What the task asks
The line with "Where should I" marks the first line to copy, and the line with "The width and" marks the last. Transcribe that stretch of the data below exactly, without pictures.

[Opening Data to process section]

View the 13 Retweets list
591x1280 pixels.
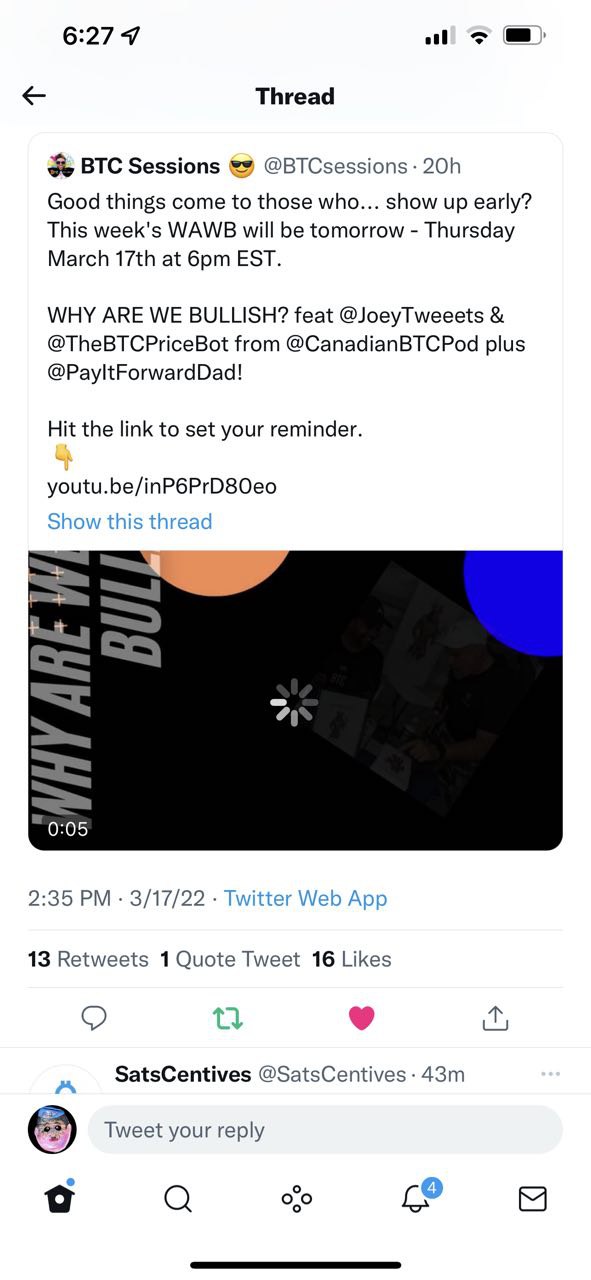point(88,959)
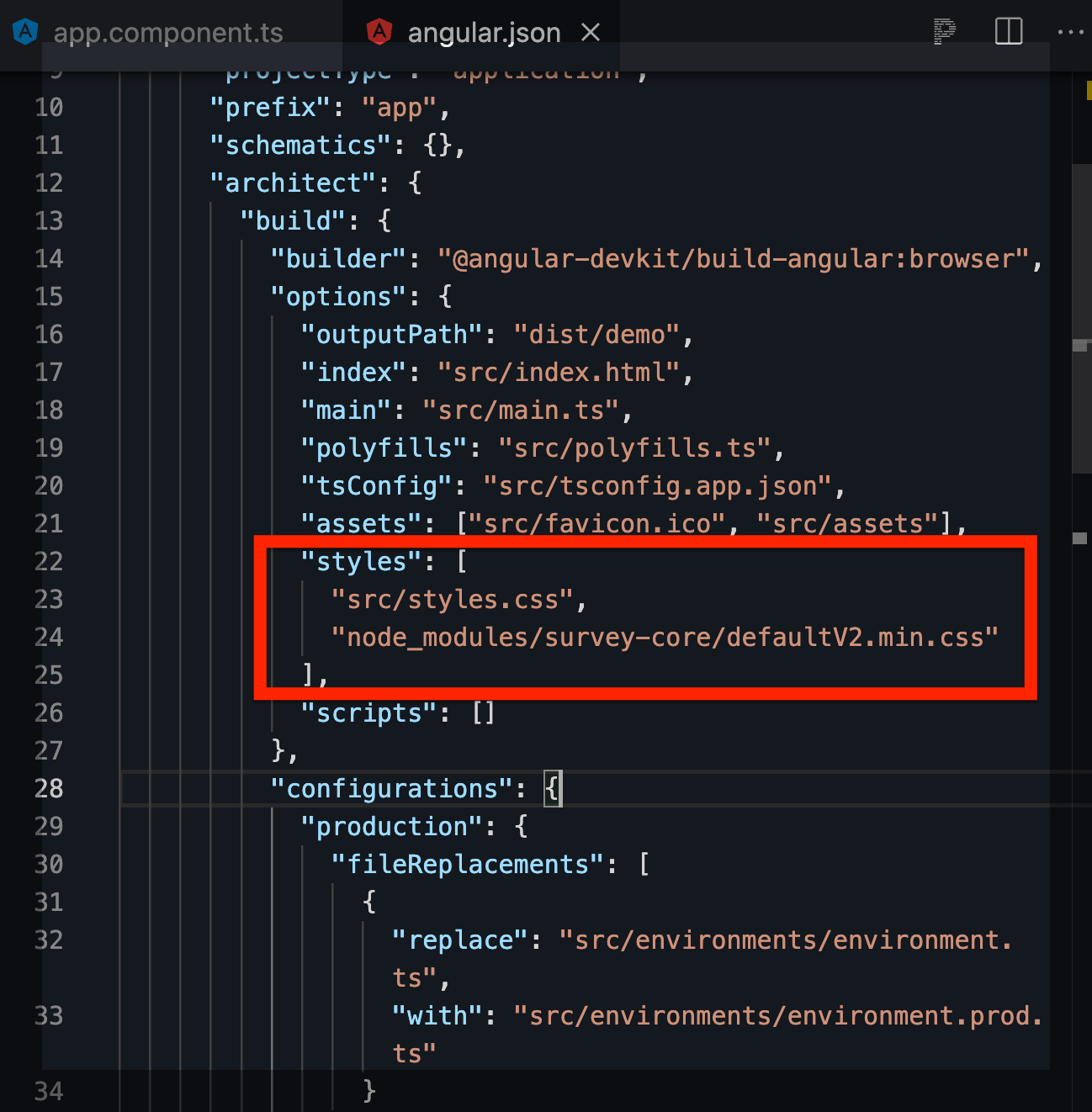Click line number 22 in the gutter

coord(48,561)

[Closing Data to process section]
[Opening Data to process section]

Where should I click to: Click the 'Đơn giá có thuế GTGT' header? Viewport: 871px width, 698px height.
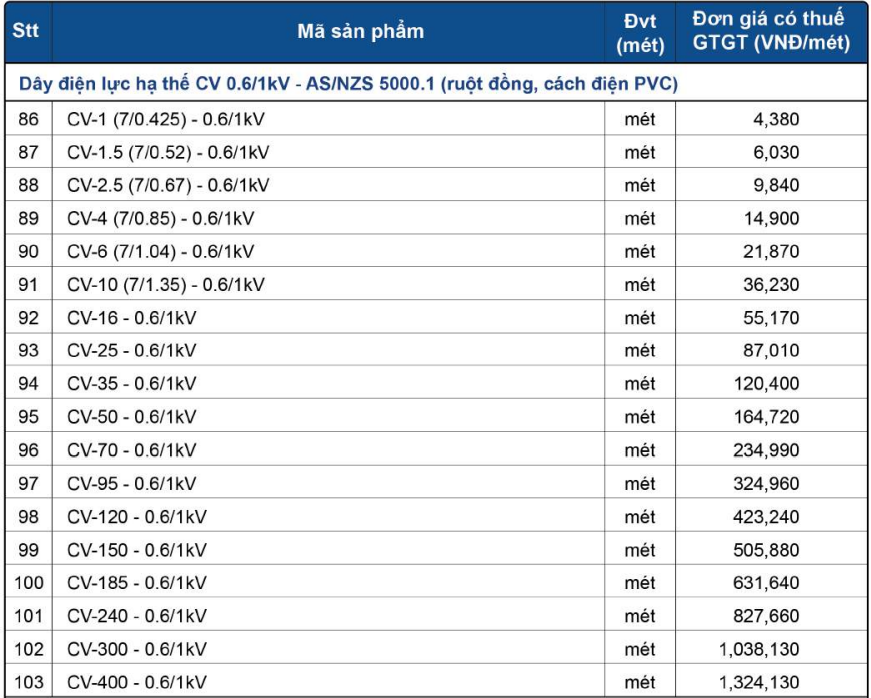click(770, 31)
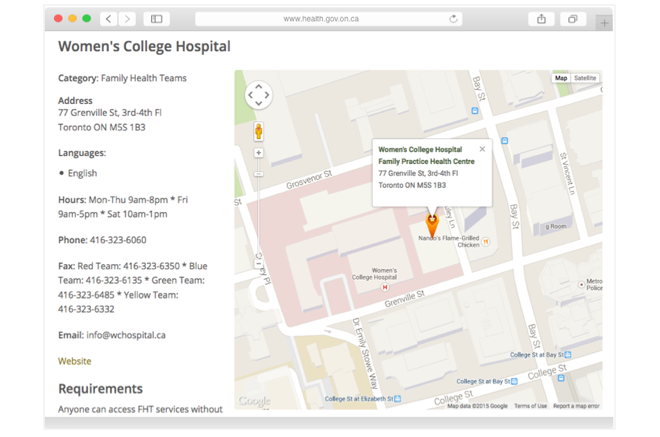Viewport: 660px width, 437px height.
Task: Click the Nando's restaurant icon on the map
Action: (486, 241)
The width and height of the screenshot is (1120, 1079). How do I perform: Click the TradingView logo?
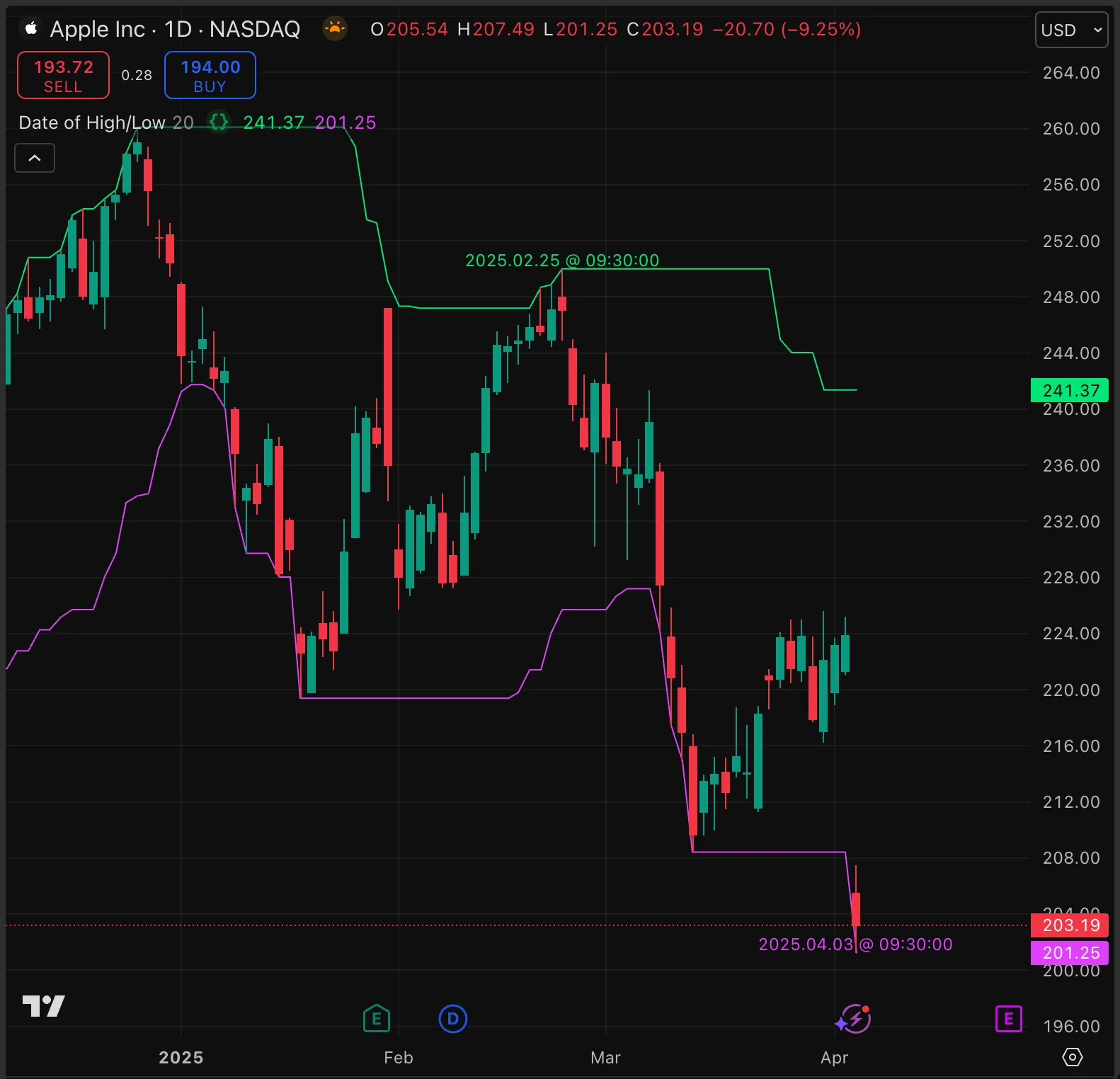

[Closing Data to process section]
[Opening Data to process section]

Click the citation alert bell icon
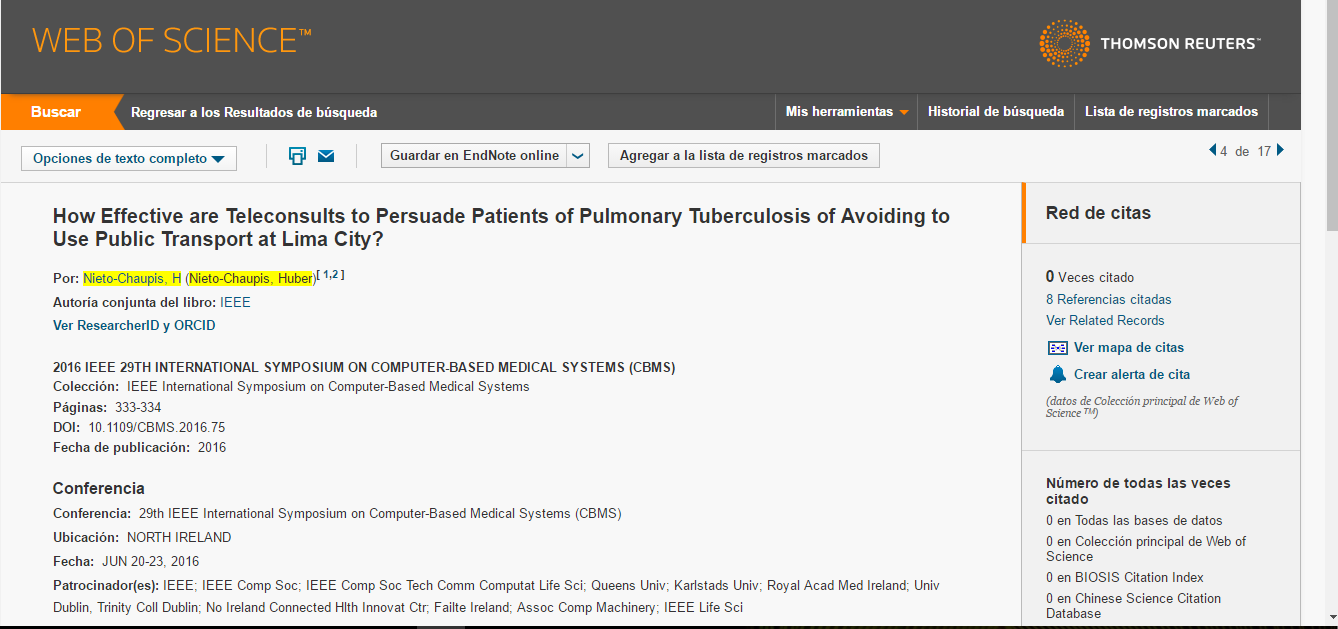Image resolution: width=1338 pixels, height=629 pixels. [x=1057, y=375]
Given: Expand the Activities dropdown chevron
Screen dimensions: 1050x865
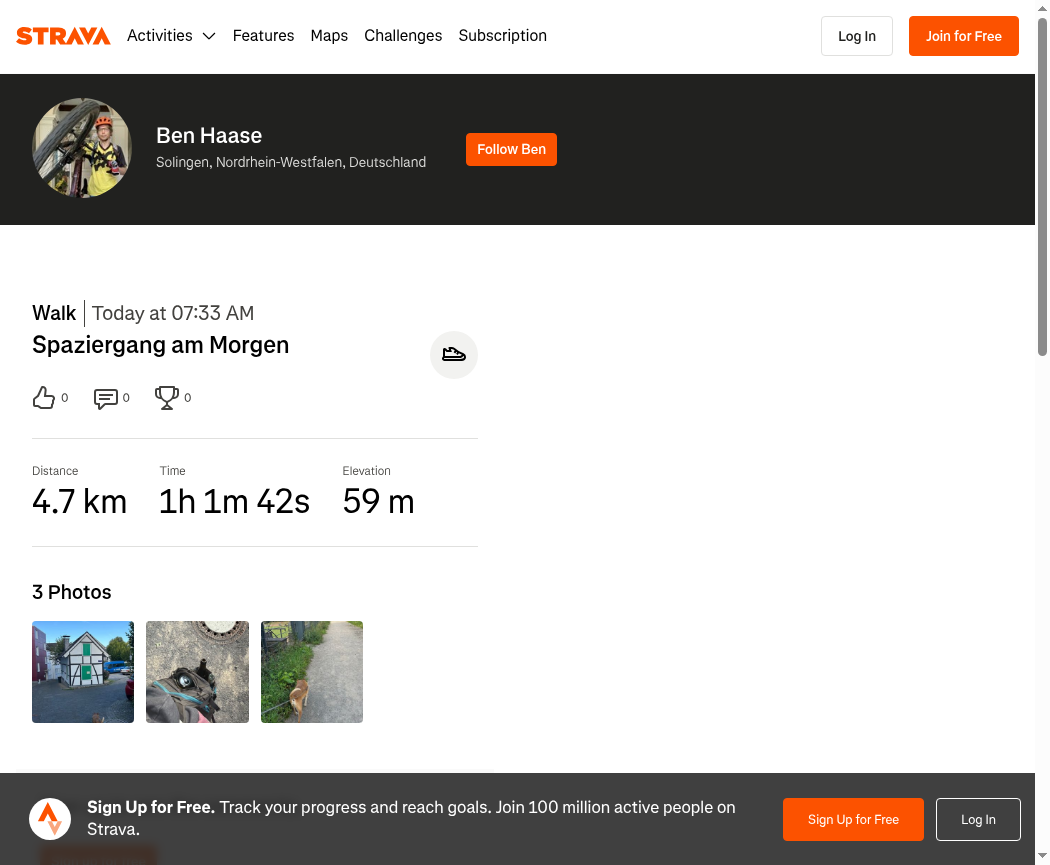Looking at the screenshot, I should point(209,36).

[Closing Data to process section]

Solution for this problem
Where should I click to: Click the 'Đơn giá có thuế GTGT' header? Viewport: 871px width, 698px height.
click(770, 31)
Viewport: 660px width, 437px height.
Task: Click the Nando's restaurant icon on the map
Action: (486, 241)
The width and height of the screenshot is (1120, 1079). How do I perform: Click the TradingView logo?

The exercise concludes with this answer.